Recast the stretch of the listing from the line containing "Task: Open output" through the line containing "tap(954, 676)" as a JSON list of strings, one string per line, omitting blank lines.

_Element lookup listing_.

>> start

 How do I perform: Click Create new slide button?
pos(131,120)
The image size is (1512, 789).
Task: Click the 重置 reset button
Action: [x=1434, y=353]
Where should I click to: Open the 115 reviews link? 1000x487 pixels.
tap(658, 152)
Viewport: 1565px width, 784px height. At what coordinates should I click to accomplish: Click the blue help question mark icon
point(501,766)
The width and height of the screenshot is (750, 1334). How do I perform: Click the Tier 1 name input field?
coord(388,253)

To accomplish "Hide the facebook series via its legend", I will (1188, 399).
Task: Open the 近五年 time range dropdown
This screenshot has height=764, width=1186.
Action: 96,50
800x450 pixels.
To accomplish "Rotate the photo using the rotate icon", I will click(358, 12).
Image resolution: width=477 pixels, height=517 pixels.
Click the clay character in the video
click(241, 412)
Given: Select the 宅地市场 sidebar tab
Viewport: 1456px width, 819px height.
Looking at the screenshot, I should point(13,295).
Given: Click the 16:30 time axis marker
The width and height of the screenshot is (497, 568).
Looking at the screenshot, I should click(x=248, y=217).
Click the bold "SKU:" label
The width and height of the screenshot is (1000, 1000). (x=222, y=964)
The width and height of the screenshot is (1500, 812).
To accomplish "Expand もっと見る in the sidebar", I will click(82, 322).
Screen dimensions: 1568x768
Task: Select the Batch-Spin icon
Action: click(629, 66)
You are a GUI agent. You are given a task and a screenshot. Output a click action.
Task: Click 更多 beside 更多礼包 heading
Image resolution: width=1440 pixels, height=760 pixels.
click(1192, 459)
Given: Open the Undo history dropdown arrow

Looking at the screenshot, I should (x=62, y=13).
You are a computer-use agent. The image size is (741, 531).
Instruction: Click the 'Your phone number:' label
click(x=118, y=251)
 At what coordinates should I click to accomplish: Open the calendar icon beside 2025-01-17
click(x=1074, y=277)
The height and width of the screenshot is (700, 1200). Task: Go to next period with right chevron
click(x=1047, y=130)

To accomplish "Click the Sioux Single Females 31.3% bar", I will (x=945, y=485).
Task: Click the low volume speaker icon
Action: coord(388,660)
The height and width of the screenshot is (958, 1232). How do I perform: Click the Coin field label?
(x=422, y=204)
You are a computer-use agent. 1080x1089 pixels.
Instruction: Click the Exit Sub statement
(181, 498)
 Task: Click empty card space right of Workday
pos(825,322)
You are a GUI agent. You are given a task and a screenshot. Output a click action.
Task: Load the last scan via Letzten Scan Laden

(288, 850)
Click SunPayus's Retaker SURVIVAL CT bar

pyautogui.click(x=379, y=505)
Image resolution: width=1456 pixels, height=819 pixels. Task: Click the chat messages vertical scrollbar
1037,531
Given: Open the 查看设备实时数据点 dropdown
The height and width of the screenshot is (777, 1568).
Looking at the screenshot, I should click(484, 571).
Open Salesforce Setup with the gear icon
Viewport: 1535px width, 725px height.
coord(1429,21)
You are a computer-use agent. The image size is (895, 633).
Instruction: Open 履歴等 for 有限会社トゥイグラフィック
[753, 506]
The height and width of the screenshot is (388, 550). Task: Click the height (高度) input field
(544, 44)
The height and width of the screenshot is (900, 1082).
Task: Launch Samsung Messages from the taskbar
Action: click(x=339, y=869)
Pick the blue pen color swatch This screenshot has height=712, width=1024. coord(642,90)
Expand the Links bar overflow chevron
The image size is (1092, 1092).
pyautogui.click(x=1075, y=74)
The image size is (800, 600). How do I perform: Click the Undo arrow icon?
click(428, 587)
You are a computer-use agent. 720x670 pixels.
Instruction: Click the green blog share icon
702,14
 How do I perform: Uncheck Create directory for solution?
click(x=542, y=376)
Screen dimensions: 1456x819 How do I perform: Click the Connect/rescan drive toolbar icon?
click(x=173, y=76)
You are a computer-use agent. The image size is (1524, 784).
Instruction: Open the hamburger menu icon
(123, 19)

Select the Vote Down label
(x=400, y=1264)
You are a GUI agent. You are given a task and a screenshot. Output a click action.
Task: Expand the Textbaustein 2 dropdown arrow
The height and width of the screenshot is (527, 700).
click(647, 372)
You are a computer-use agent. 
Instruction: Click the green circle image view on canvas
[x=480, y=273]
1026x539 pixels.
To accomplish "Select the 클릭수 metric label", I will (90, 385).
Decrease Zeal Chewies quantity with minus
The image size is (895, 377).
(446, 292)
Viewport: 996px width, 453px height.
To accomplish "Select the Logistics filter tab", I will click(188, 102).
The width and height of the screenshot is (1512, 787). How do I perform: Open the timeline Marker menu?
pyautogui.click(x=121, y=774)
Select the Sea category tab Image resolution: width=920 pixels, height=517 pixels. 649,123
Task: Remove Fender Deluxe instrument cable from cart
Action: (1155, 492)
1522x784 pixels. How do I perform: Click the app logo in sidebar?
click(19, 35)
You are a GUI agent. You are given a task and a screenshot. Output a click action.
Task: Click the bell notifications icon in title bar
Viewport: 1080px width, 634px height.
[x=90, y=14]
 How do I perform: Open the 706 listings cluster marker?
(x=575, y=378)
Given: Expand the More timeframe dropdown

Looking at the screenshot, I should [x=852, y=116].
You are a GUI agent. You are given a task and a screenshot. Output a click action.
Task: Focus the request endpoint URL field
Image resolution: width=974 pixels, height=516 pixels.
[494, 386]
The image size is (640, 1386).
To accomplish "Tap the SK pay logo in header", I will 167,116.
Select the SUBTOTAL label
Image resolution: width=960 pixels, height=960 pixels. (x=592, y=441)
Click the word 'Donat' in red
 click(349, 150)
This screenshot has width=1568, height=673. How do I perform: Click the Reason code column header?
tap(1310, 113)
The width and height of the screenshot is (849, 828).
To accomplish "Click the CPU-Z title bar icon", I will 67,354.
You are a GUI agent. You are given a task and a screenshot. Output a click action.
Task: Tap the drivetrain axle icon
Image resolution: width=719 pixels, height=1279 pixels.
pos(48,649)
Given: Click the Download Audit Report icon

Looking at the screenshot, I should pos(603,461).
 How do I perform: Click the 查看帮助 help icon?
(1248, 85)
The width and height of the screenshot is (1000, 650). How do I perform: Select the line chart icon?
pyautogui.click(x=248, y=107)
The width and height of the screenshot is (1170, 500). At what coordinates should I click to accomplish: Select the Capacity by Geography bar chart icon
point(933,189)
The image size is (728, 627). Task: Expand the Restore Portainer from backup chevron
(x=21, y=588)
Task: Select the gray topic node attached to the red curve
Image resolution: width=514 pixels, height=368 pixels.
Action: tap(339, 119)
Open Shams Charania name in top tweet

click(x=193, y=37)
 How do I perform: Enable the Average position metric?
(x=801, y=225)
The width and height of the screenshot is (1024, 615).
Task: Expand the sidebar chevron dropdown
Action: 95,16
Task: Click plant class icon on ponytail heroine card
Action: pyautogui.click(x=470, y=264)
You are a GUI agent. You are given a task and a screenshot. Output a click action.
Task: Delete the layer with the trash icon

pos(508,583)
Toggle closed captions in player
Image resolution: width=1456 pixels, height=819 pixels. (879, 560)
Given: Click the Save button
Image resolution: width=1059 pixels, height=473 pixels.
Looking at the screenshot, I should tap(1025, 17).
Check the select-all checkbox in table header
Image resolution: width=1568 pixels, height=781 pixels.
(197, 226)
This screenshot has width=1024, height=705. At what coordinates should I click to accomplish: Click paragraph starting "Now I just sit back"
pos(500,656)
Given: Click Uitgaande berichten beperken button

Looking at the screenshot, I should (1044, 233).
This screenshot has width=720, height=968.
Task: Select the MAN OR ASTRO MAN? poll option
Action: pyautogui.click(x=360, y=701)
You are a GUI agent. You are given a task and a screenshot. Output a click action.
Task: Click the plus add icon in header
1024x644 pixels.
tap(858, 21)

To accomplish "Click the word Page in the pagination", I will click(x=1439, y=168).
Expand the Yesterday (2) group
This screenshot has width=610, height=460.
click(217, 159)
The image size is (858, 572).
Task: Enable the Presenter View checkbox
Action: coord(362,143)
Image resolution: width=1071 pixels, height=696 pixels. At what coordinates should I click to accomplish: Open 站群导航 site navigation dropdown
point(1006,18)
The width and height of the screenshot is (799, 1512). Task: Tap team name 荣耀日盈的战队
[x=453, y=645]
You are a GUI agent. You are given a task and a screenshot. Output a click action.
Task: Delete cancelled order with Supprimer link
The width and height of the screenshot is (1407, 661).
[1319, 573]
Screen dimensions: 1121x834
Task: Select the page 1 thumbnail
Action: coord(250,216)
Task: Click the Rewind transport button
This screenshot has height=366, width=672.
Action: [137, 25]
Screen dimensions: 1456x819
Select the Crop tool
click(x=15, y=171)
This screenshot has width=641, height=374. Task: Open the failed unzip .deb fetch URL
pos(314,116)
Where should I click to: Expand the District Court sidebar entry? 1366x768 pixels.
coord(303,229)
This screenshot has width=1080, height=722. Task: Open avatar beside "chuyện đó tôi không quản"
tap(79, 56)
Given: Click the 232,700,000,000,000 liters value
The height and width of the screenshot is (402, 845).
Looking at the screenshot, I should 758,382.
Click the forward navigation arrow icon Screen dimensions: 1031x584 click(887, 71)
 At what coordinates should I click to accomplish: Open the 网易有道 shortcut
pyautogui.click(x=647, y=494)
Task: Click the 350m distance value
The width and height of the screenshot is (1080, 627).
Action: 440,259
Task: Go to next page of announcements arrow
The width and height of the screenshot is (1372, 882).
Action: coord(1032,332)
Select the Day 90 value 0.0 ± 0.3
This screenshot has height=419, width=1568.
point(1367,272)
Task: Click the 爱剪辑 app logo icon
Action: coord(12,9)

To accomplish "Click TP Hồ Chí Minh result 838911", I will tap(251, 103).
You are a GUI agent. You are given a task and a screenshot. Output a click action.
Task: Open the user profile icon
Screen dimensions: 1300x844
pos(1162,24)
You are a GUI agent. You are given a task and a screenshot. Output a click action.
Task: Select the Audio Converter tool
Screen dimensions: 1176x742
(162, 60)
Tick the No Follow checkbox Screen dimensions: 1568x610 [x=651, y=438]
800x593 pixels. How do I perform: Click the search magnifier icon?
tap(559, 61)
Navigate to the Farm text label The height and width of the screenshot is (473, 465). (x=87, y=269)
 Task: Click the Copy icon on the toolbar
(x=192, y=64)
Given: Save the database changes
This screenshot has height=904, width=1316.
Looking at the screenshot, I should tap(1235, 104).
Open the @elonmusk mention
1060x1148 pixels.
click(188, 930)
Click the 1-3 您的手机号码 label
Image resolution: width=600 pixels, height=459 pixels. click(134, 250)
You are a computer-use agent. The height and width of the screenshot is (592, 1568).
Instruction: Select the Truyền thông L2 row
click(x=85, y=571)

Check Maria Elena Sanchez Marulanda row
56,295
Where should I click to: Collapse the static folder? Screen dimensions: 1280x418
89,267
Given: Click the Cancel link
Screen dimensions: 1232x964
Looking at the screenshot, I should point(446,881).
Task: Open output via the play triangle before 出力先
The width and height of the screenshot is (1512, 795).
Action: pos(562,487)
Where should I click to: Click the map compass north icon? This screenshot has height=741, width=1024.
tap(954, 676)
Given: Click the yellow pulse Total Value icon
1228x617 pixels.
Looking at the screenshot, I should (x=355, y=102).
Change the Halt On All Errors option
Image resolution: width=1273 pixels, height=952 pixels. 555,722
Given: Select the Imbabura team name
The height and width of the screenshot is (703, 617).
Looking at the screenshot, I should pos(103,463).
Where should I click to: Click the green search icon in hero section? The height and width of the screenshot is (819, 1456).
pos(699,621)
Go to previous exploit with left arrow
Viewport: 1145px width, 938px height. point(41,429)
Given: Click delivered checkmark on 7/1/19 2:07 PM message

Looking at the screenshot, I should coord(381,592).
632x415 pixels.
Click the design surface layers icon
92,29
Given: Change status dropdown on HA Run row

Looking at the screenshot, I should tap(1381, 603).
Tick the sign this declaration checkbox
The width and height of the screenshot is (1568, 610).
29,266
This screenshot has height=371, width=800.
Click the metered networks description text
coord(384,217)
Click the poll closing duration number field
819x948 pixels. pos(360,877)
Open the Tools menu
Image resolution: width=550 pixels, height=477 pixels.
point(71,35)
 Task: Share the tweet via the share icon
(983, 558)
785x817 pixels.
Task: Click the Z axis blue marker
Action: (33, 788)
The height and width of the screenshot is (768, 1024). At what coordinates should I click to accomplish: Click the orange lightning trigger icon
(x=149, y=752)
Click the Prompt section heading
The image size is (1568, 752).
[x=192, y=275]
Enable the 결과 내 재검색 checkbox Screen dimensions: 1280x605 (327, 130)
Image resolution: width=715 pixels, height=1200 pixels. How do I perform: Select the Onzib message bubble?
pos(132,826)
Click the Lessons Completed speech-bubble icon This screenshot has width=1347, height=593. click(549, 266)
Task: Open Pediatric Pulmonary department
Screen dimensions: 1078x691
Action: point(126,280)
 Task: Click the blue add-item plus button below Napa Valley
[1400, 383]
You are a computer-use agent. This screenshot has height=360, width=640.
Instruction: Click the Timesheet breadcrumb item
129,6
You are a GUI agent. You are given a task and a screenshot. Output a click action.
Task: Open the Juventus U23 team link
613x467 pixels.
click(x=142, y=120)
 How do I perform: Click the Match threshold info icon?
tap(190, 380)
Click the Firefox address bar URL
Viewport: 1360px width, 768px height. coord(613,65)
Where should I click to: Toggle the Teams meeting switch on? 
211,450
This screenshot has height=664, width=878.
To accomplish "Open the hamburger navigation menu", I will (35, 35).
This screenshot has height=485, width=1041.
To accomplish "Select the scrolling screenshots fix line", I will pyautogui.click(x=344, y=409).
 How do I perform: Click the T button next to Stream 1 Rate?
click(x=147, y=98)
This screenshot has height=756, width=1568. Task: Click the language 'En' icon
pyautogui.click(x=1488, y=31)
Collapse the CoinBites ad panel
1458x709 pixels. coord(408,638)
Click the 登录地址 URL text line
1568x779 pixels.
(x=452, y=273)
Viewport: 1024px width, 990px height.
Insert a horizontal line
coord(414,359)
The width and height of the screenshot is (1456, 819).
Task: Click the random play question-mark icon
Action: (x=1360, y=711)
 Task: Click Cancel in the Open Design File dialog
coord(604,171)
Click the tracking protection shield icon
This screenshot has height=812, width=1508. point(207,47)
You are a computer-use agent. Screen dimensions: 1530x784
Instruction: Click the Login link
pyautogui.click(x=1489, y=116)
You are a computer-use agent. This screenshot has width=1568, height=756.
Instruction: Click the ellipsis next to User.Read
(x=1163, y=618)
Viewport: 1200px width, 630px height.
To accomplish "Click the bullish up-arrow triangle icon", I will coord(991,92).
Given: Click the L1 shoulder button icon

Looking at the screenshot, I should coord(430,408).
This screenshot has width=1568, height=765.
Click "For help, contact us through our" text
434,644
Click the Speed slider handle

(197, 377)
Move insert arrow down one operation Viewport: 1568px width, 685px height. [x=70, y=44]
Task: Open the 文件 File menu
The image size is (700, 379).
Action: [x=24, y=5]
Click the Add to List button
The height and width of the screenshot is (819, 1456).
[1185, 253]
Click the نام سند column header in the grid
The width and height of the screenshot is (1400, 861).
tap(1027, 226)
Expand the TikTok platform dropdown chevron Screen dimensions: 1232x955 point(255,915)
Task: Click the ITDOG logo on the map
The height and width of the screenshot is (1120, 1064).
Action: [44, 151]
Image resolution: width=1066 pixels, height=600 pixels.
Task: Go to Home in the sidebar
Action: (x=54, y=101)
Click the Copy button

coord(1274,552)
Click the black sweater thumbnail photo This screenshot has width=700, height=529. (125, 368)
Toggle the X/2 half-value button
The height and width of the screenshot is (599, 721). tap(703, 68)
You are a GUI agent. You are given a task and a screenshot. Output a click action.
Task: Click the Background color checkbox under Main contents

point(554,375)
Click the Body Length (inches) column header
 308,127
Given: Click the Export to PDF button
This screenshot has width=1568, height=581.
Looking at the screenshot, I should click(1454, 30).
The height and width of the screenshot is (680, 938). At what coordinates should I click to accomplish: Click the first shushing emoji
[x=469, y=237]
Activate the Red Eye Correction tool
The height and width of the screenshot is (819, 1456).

>> end

_OUTPUT_.
[
  "Task: Open output via the play triangle before 出力先",
  "The width and height of the screenshot is (1512, 795).",
  "Action: pos(562,487)",
  "Where should I click to: Click the map compass north icon? This screenshot has height=741, width=1024.",
  "tap(954, 676)"
]